Cette semaine, l’une d’entre vous m’a envoyé sur Instagram un entraînement « à la mode » du type Tabata. C’était un entraînement intense de 7 minutes, avec 12 exercices : 20 secondes d’effort et 10 secondes de repos pour chacun d’eux. Sur le principe, ça semble très attractif : rapide, intense, probablement efficace (particulièrement si on est débutant)… Mais cet entraînement manquait cruellement d’une chose essentielle. Il manquait d’équilibrage… Pour un corps sans douleur et efficace, il faut respecter les « patterns ».
Que sont les « patterns » ?
Grossièrement et étymologiquement, des « patterns » sont des schémas, des modèles. Mais pour que vous puissiez comprendre ce que ces schémas viennent faire là, vous devez comprendre comment votre corps est divisé.
Vulgairement, votre corps est divisé en 4 grandes sections musculaires fonctionnelles :
- La partie avant du haut du corps : elle sert essentiellement à pousser avec les bras.
- La partie arrière du haut du corps : elle sert essentiellement à tirer avec les bras.
- La partie avant du bas du corps : elle sert essentiellement à pousser avec les jambes.
- La partie arrière du bas du corps : elle sert essentiellement à tirer avec les jambes.
Chacune de ces 4 grandes sections forme un « pattern ». Le pattern n°1 est l’opposé du n°2 et le pattern n°3 est l’opposé du n°4. La mise en action équilibrée de ces différents patterns est très importante pour bâtir un corps sans douleur. Pourquoi ? Réponse au prochain paragraphe.
Note : il est possible d’aller plus loin dans la segmentation des patterns, en intégrant des notions d’horizontalité ou de verticalité par exemple, mais j’ai préféré rester simple pour que ce soit plus facile à appliquer pour vous.
Pourquoi faut-il équilibrer les « patterns » ?
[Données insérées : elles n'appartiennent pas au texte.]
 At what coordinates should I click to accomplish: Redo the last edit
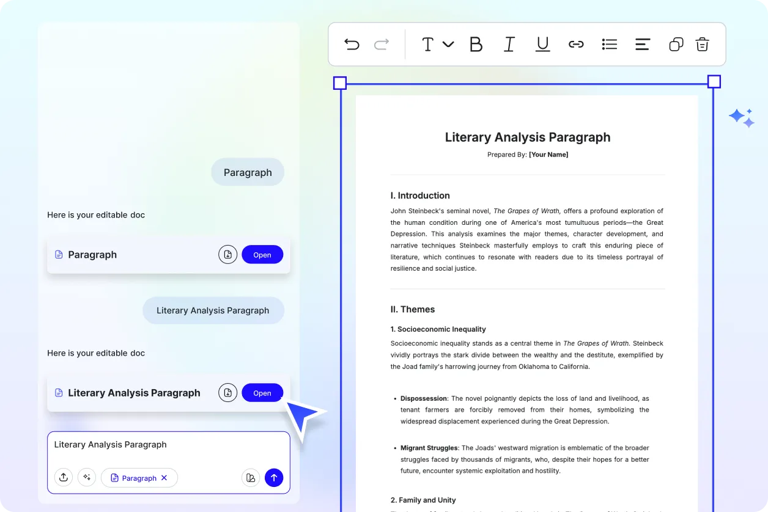381,43
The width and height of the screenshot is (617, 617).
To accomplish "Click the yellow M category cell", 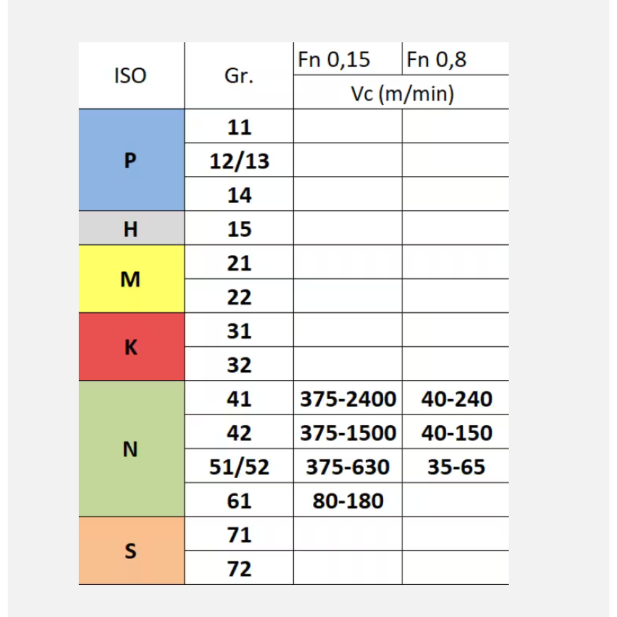I will 131,280.
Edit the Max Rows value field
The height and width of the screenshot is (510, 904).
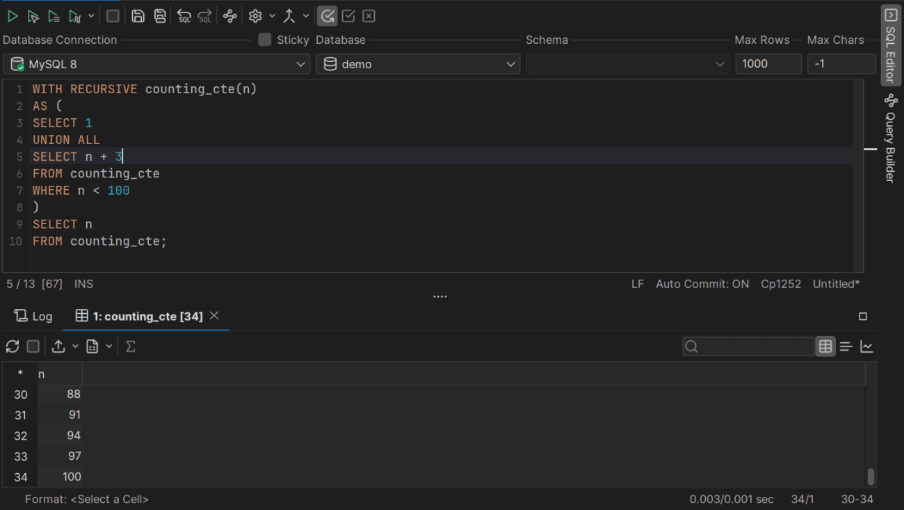pos(768,63)
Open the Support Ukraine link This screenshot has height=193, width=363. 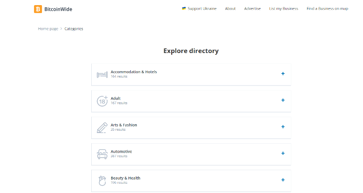pyautogui.click(x=202, y=9)
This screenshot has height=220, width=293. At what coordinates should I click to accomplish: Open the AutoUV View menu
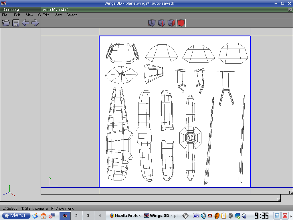coord(58,15)
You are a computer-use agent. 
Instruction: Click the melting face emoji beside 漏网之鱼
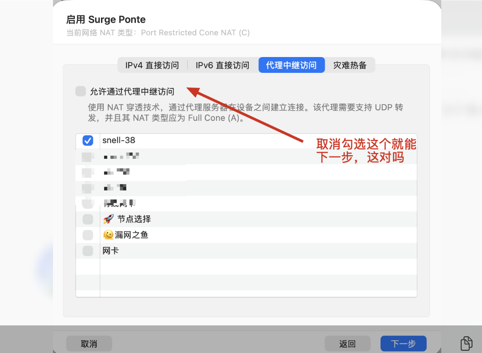[108, 235]
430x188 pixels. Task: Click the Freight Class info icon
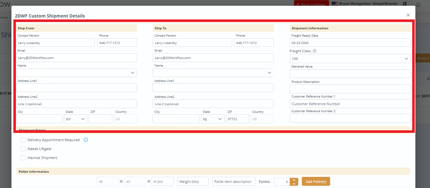pyautogui.click(x=315, y=51)
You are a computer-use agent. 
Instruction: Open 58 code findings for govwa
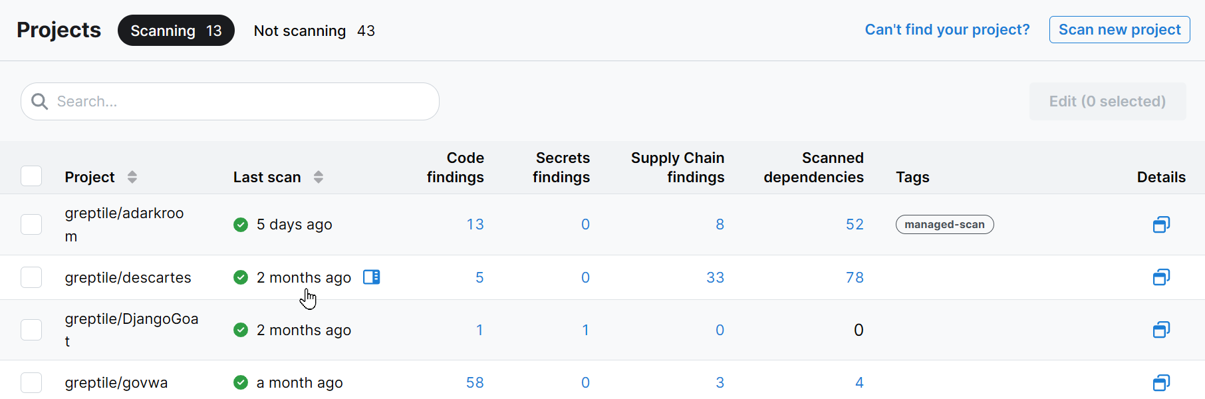tap(475, 382)
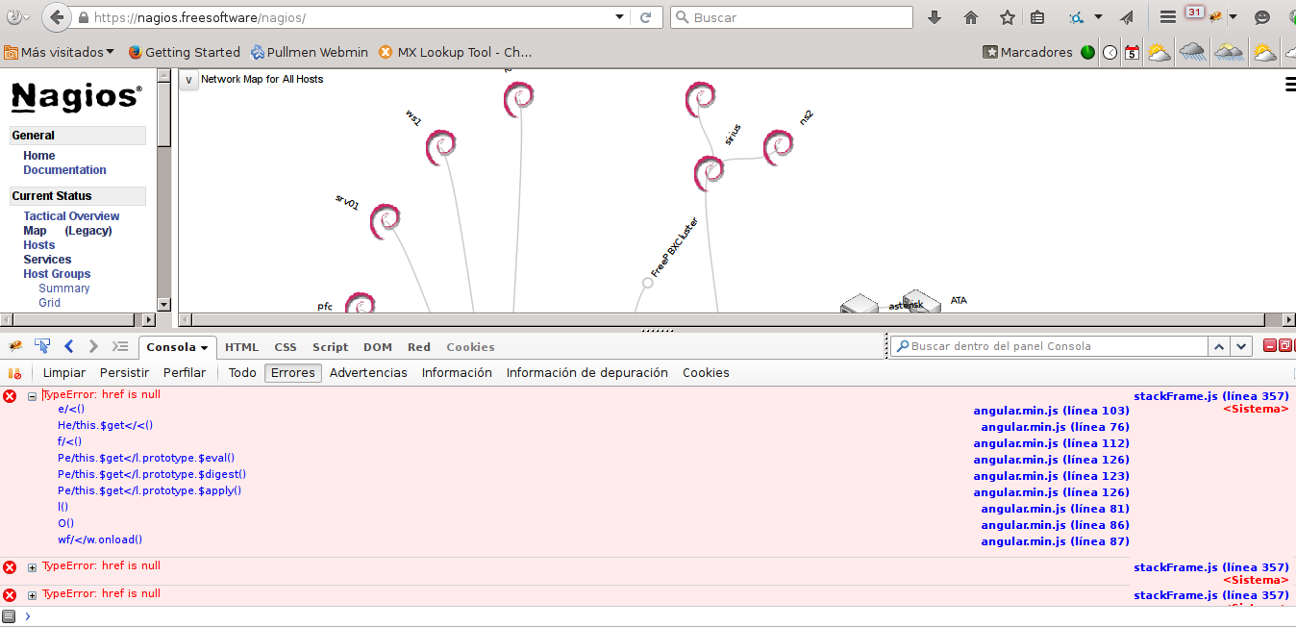
Task: Click the Firefox hamburger menu icon
Action: tap(1168, 17)
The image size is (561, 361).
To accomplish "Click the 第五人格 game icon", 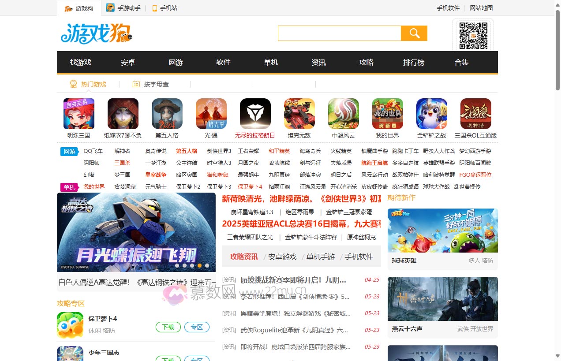I will [167, 113].
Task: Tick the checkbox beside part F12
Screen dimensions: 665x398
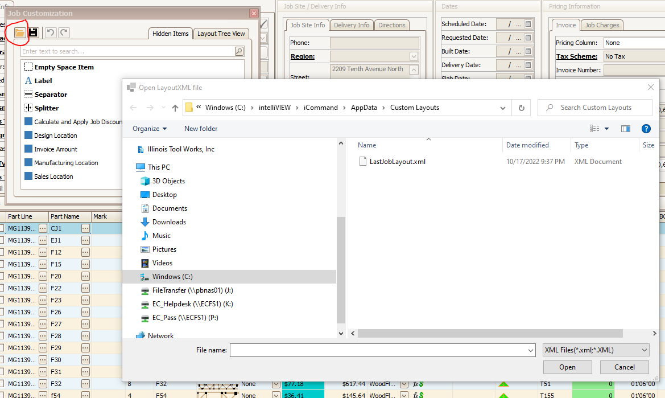Action: point(2,252)
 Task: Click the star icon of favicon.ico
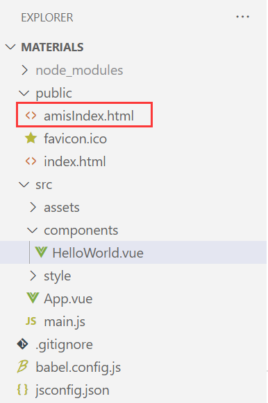(31, 138)
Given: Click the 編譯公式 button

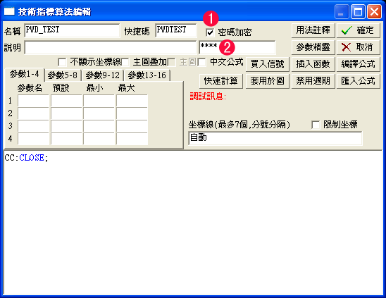Looking at the screenshot, I should tap(359, 64).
Imaginons que vous ne fassiez que des pompes et des squats lors de vos entraînements. Quels patterns allez-vous utiliser ? Effectivement, la n°1 sur les pompes (vous allez pousser votre corps loin du sol avec vos bras) et la n°3 sur les squats (vous allez pousser votre corps loin du sol avec vos jambes). En quoi est-ce problématique ?
En ne musclant que l’avant de votre corps, vos muscles dans cette zone vont être plus forts. En conséquence, il vont davantage « tirer » votre squelette vers l’avant. Les muscles de l’arrière de votre corps (postérieurs) n’étant pas musclés, ils ne seront pas assez puissants pour résister à la tension des muscles de l’avant de votre corps (antérieurs). Au fil du temps, votre squelette va prendre une nouvelle forme et cela va se répercuter sur votre posture (dos arrondi, épaules vers l’avant, etc.). Les blessures ne tarderont pas à pointer le bout de leur nez, puisque vous vivrez dans une position « anti-anatomique »…
Comment équilibrer les « patterns » ?
Ce que vous DEVEZ faire !
Maintenant que vous avez compris l’importance d’équilibrer le travail de vos chaînes musculaires, voici un conseil tout simple pour harmoniser vos séances :
Dans votre semaine d’entraînement, faites autant d’exercices en pattern n°1 qu’en pattern n°2 et autant en patterns n°3 qu’en pattern n°4. Le n°1 fonctionne en opposition au n°2. Le n°3 fonctionne en opposition au n°4.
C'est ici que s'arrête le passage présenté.